The Neo-Retro Urge

If you play independent digital games, you’re surely familiar with the retro style. Even the scary mainstream publishers have put out titles like Megaman/Rockman 9. This neo-retro approach — I’m not sure if there’s a common name for it — has modern developers make new games that could theoretically run on old hardware. There are quite a few excellent neo-retro games out there, like La-Mulana, a tribute to the MSX, most of the entries in the TIGSource Bootleg Demakes competition, and a work-in-progress game I’ve been playing today, This game is Wizard.

I’m making a distinction here between neo-retro games and games that just use “retro” graphics. Pixel art like in Cave Story or lo-fi art like in Cactus’s games are purely artistic choices, and don’t necessarily represent a deliberate restriction of the game design like the neo-retro approach. That’s what it is, really: a restriction.
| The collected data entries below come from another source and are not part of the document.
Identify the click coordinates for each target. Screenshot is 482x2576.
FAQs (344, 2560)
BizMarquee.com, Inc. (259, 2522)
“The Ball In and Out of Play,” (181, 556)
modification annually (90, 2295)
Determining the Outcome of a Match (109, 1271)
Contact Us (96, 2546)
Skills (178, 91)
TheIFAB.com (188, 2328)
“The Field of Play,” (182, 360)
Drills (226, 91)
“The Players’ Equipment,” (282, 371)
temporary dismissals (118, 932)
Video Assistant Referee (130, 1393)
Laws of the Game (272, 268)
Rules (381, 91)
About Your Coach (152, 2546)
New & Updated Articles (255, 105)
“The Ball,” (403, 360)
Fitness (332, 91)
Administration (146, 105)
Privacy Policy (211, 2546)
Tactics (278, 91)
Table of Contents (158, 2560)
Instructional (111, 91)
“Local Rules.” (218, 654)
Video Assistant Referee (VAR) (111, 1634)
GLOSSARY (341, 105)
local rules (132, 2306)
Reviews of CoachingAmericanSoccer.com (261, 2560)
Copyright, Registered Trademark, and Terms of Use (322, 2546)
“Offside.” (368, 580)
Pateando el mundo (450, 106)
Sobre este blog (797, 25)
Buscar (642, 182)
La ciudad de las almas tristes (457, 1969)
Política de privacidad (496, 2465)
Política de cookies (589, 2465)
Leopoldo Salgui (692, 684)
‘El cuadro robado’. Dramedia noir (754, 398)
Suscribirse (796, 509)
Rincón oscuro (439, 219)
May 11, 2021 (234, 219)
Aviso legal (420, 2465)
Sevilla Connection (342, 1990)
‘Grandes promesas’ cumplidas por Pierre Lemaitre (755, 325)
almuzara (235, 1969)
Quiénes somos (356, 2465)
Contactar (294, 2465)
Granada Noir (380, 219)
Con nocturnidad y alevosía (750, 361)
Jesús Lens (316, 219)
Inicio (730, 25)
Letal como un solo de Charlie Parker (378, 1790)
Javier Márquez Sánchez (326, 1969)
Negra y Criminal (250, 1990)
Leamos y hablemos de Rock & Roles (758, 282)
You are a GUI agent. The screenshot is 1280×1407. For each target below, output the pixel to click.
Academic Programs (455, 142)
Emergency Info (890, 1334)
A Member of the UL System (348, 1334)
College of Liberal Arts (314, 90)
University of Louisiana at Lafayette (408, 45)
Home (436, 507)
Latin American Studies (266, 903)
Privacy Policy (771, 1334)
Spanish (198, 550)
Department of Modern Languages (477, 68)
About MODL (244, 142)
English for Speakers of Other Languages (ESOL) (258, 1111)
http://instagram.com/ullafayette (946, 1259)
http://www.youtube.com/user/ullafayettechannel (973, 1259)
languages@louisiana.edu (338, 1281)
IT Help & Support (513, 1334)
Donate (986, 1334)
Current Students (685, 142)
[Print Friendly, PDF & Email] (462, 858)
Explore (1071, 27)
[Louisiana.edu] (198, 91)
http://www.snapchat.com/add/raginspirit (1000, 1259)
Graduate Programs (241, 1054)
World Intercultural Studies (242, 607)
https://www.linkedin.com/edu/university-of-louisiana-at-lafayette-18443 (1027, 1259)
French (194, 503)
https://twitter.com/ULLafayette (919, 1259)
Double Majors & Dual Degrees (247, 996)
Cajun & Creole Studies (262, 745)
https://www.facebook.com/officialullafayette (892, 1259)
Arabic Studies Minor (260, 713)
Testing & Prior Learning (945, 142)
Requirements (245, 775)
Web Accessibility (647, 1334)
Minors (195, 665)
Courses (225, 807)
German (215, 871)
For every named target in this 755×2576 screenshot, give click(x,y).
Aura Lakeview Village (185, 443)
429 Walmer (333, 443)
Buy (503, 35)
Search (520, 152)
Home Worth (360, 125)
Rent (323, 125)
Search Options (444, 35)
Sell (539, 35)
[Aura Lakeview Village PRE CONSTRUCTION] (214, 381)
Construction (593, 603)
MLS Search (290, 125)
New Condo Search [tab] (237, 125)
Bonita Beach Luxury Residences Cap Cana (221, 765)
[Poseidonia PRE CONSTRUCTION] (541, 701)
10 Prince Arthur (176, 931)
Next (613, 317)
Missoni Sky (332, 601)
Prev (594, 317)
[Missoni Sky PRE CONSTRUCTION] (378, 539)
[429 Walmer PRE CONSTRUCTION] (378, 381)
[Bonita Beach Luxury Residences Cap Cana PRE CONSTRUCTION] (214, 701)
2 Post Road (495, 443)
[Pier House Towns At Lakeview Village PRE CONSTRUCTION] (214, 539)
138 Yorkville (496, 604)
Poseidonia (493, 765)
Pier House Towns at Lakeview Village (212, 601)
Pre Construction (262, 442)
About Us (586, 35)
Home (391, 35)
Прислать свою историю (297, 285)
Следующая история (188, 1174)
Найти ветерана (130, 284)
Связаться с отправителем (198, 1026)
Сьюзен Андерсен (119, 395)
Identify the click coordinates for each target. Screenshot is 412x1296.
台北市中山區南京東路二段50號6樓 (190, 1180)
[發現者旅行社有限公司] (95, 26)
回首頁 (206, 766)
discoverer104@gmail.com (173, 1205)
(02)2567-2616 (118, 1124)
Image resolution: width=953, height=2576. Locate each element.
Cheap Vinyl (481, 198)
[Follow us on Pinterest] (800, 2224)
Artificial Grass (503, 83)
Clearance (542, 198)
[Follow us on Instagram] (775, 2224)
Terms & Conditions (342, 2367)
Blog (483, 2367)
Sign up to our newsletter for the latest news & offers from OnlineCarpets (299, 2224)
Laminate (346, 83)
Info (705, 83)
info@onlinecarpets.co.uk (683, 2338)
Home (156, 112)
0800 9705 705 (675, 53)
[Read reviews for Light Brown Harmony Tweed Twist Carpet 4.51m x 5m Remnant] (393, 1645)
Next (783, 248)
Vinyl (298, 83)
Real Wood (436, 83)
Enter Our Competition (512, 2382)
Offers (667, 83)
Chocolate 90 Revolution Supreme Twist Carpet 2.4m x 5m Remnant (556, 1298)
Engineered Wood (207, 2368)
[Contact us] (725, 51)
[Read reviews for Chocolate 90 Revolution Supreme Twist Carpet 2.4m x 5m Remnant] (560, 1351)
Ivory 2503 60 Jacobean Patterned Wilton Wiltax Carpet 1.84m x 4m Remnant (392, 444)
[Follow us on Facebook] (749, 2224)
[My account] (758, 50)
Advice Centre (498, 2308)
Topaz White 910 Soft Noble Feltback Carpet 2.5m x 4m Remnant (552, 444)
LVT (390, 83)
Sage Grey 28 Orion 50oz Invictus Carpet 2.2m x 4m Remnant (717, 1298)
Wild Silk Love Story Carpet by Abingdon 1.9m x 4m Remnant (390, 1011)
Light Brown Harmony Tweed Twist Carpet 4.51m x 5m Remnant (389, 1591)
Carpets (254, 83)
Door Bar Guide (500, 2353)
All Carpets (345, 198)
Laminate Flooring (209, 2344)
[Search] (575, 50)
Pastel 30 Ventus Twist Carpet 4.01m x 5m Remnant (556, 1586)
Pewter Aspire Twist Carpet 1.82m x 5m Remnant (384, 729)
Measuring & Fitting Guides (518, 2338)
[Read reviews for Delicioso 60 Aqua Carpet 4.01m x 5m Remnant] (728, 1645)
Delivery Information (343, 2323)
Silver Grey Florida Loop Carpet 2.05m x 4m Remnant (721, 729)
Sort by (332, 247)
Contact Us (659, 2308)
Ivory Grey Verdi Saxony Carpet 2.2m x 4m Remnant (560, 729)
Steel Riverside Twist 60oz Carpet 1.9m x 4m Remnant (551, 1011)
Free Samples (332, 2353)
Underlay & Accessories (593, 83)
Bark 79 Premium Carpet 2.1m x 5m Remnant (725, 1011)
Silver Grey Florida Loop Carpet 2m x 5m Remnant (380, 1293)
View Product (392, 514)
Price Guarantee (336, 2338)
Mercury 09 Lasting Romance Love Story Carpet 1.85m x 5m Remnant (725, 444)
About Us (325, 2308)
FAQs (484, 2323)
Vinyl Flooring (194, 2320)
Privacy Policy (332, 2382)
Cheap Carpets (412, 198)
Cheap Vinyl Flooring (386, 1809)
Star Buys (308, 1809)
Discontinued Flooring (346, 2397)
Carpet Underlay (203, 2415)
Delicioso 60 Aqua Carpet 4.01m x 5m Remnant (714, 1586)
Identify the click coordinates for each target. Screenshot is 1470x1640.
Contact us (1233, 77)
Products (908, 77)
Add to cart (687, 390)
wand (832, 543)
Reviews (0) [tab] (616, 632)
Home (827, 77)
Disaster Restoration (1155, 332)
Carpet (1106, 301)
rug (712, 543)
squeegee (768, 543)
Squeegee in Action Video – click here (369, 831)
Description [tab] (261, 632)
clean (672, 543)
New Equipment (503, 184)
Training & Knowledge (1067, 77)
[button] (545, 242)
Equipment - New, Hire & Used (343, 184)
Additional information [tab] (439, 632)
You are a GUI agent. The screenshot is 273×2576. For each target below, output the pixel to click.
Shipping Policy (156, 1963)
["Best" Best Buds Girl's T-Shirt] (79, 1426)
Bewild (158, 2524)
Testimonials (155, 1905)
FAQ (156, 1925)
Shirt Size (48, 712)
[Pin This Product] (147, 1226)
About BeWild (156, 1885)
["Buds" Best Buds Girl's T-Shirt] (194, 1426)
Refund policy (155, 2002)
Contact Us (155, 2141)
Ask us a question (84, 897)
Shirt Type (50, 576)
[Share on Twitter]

Like poets writing a pantoum or authors adopting Oulipian constraints, developers using the neo-retro style are intentionally putting limits on their games’ design. Old gaming platforms have restrictions on resolution, color palette, sound generation, and graphic design, among many others. While most developers throughout history have sought to overcome the restrictions of their platforms, developers using a neo-retro approach do the opposite; they embrace the restrictions.

The results are often strange. Newer gameplay elements like in-game tutorials and saved progress appear side-by-side with 16-color graphics and fake crack intros. But the games have a strange charm. It may be nostalgia for a simpler era, or just the quirkiness of shoving 2008’s game design techniques into 1990’s hardware constraints, but neo-retro games are quite popular among indie game folks.

Why do developers and players like these comparatively primitive-seeming games? On the one hand, making a neo-retro game is a challenge. “Can I make a cool game that could have run on the Commodore 64?” To succeed under such restraints is a test of the designer’s and developer’s abilities. On the other hand, the constraints can serve as inspiration and guidance for the game. La-Mulana is from beginning to end a love-letter to the MSX computer, imitating its graphics, its games, and even incorporating a portable MSX in the game world.

Neo-retro games are a good way to look back at where digital games have been and how things have changed. Everyone likes to think they live in an enlightened era, but I do think we have people creating games today that put more thought and creativity into game design than in the past. This, combined with our more advanced tools, means that we can create games for an archaic platform that are more fun, more creative, or more interesting than the games originally released for it. Remember your humility, though; in twenty years, someone will make an awesome neo-retro game aping the Playstation 3 that’s better than anything we have today.